Kurz vor halb sieben erreiche ich die Betriebswerkstatt Eintracht der Siegener Kreisbahn. Hier hat morgens nur ein Lokführer Dienstbeginn -und der bin zur Zeit ich. Durch die Schuppentür betrete ich den Lokschuppen, da stehen sie: Die Reservelok Nr.13, die Planlok Nr19 und nebenan in der Werkstatt die Nr.18, deren Hauptuntersuchung inclusive neuer Lackierung nahezu abgeschlossen ist.
Ich stelle meine Tasche auf den Führerstandsboden der Lok 19 und gehe dann in den Sozialraum, um mich umzuziehen. Wohlige Wärme umfängt mich, am Tisch sitzt Horst, der Zugführer (eigentlich Rangierleiter, aber ich habe es schon beschrieben: Die „alten“ Herren bestanden auf der Bezeichnung Zugführer) und stopft seine Pfeife. Nach kurzer Begrüßung ziehe ich meinen Kittel über und gehe wieder herunter in die Lokhalle. Mein Arbeitstag beginnt mit dem Vorbereitungsdienst an der Lok -Ölstände und Sand kontrollieren, ggf. auffüllen und die Sichtkontrolle der Lok.
Lok 19 vor dem Lokschuppen im Bahnhof Eintracht
Kurz vor 7 Uhr öffnet Horst das Schuppentor und ich fahre die Lok aus der Lokhalle. Während ich durch den Bahnhof zum Stellwerk „säge", schließt Horst das Hallentor und kommt dann zu Fuß zum Stellwerk. Nach kurzer Begrüßung des Fahrdienstleiters fahren wir nach Siegen DB, um dort die für uns bestimmten Wagen abzuholen. Wir sind jetzt zu dritt, Martin, der Rangierer, kam heute etwas knapp, was seiner in der Regel guten Laune keinen Abbruch tut. Nur das Wetter findet auch er nicht so ganz toll, aber was soll`s, gefahren werden muß ja trotzdem.

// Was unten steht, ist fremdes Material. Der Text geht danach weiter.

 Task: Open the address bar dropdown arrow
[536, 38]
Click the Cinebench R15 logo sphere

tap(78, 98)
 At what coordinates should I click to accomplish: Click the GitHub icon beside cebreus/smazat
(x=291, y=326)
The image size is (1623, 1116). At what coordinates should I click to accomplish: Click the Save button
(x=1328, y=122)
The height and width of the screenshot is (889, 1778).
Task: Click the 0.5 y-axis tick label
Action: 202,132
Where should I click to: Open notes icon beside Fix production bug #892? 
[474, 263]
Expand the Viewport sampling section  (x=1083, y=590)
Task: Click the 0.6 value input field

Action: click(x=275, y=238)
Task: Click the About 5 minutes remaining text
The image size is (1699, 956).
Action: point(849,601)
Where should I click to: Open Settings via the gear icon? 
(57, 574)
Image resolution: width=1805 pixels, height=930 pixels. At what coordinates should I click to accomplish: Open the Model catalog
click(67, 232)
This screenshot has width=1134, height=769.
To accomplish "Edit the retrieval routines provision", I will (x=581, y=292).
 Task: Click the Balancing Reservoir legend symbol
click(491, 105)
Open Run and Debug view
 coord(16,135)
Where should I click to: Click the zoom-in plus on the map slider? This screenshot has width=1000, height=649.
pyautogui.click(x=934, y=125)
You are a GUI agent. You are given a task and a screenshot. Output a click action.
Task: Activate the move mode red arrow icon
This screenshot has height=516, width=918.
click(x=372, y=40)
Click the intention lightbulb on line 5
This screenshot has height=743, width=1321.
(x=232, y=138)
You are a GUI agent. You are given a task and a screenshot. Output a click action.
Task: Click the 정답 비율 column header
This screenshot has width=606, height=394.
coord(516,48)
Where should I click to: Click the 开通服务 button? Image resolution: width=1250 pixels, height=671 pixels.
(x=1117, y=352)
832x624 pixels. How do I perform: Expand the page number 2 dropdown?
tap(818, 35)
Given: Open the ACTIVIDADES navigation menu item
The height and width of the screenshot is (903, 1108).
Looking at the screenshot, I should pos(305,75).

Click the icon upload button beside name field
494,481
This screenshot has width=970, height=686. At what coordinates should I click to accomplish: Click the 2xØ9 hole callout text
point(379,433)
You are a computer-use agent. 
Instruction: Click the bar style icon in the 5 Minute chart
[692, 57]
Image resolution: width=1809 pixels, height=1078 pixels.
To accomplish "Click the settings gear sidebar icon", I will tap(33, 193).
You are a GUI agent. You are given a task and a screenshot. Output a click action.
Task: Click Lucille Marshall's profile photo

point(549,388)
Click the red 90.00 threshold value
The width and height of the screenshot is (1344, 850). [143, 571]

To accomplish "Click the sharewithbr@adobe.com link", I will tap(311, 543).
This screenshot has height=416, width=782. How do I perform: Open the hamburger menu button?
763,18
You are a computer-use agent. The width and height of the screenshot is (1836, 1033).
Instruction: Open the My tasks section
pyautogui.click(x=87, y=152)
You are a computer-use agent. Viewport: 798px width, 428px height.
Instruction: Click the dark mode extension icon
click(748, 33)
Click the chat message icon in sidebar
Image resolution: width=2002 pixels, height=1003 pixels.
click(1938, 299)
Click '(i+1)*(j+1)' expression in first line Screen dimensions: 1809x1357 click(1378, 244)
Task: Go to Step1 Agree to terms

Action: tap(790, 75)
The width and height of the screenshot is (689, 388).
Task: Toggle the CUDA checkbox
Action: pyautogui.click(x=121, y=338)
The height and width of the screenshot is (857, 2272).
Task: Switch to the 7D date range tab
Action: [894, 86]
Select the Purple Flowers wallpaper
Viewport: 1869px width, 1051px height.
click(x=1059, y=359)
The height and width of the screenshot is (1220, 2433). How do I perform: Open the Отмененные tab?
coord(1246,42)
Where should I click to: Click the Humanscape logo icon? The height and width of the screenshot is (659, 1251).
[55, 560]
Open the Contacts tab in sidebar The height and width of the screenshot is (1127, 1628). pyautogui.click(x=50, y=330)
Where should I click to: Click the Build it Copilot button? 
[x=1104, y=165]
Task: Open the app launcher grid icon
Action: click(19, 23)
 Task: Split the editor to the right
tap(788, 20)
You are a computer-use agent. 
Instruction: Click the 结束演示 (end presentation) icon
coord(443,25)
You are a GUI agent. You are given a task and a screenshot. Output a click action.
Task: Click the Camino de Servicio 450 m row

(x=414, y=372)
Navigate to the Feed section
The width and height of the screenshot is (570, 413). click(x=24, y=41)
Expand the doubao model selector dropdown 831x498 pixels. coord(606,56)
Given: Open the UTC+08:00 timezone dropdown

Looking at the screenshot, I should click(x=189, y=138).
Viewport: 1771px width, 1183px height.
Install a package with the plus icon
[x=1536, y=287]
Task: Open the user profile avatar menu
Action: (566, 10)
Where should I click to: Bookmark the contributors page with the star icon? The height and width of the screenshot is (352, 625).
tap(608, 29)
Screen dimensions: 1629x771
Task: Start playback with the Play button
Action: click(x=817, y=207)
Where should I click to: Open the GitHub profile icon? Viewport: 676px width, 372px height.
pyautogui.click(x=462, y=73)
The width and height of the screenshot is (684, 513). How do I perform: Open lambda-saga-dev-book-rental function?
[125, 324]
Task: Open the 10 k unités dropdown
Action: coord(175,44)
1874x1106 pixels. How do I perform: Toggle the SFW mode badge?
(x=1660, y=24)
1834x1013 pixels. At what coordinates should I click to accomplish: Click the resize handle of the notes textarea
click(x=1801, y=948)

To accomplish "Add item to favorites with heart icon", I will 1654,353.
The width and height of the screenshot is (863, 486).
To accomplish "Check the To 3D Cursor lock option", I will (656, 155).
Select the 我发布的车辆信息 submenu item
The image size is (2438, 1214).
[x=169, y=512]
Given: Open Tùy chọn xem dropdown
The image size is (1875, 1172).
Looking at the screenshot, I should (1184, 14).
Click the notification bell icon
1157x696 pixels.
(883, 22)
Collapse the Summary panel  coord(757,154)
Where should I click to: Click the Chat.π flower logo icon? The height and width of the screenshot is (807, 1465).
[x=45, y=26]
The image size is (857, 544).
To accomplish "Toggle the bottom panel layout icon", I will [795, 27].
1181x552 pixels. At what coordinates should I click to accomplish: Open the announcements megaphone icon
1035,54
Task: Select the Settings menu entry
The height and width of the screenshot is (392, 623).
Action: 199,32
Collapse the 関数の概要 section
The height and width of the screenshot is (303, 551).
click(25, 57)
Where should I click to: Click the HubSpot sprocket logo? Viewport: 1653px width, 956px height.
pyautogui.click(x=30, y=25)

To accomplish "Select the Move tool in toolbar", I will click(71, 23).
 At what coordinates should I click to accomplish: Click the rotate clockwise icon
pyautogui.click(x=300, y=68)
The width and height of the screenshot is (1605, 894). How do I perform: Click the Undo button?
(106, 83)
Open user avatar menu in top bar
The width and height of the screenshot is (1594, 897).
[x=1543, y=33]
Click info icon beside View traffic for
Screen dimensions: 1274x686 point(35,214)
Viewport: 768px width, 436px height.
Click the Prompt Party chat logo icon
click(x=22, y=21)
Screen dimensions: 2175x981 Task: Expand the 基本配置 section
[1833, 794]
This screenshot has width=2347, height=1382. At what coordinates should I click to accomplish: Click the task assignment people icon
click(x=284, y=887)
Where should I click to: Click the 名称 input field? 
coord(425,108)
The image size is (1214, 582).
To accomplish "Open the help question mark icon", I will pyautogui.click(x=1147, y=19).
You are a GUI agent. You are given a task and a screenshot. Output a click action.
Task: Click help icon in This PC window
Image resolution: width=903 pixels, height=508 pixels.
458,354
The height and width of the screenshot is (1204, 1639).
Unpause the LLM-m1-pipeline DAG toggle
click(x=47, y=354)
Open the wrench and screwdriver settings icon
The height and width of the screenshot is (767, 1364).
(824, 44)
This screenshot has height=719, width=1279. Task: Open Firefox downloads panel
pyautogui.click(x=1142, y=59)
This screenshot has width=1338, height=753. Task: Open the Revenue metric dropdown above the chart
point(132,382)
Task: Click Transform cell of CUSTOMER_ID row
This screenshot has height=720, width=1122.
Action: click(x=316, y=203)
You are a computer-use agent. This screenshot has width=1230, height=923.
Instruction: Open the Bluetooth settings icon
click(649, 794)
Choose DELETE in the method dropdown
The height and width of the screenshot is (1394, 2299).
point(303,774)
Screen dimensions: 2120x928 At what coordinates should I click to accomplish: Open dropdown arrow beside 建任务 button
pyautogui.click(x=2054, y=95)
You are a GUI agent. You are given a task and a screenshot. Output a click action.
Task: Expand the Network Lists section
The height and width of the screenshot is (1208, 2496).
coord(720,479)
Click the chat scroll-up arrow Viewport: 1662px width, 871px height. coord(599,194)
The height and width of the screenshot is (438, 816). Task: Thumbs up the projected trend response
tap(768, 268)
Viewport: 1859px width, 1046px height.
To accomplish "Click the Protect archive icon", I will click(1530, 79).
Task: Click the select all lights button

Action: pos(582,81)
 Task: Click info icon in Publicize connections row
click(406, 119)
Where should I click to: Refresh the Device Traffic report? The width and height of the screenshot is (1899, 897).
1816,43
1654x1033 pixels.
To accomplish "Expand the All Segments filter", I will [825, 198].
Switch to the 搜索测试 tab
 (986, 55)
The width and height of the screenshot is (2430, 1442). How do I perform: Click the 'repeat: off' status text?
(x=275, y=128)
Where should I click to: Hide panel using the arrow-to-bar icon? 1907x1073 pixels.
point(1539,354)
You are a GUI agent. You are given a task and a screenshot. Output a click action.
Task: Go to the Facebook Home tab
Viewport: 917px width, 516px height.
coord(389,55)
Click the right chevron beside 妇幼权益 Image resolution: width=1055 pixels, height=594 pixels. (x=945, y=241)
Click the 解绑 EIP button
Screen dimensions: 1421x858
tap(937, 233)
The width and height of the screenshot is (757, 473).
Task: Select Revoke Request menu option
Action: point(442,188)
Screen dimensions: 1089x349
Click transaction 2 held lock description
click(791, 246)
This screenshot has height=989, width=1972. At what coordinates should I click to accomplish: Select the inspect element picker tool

In Siegen läßt uns der Fahrdienstleiter sofort an die für uns bestimmten Wagen und nachdem ich die 19 vorsichtig an die Wagengruppe gefahren habe gehen Martin und Horst an die Arbeit. Während Horst die Wagenliste schreibt, kuppelt und schlaucht Martin an und macht mit mir die Bremsprobe.
Vier leere E, zwei leere Kbs, ein Fc mit Eierbrickett, ein beladener Gbs und zwei leere Taems Schwenkdachwagen sind für heute die gesamte Fuhre. Nachdem Horst und kurz darauf auch Martin wieder auf der Lok sind, melde ich uns beim DB-Fdl fahrbereit.
Mit gemütlichen 30 km/h zuckeln wir die knapp zwei Kilometer zum Bahnhof Eintracht.
Wie immer sind die Wagen bunt gereiht, so daß erst einmal Sortieren angesagt ist. Horst begibt sich zum Stellwerk um mit dem Fahrdienstleiter den Ablauf zu besprechen, Martin kuppelt die Lok ab und wir umfahren den Zug.
Lok 19 mit mit dem Eingang erreicht den Bahnhof Eintracht
In der Regel rangieren wir in Eintracht über den Siegener Kopf, da hier die Weichen vom Stellwerk bedient werden -eine nicht unerhebliche Arbeitserleichterung für Zugführer und Rangierer.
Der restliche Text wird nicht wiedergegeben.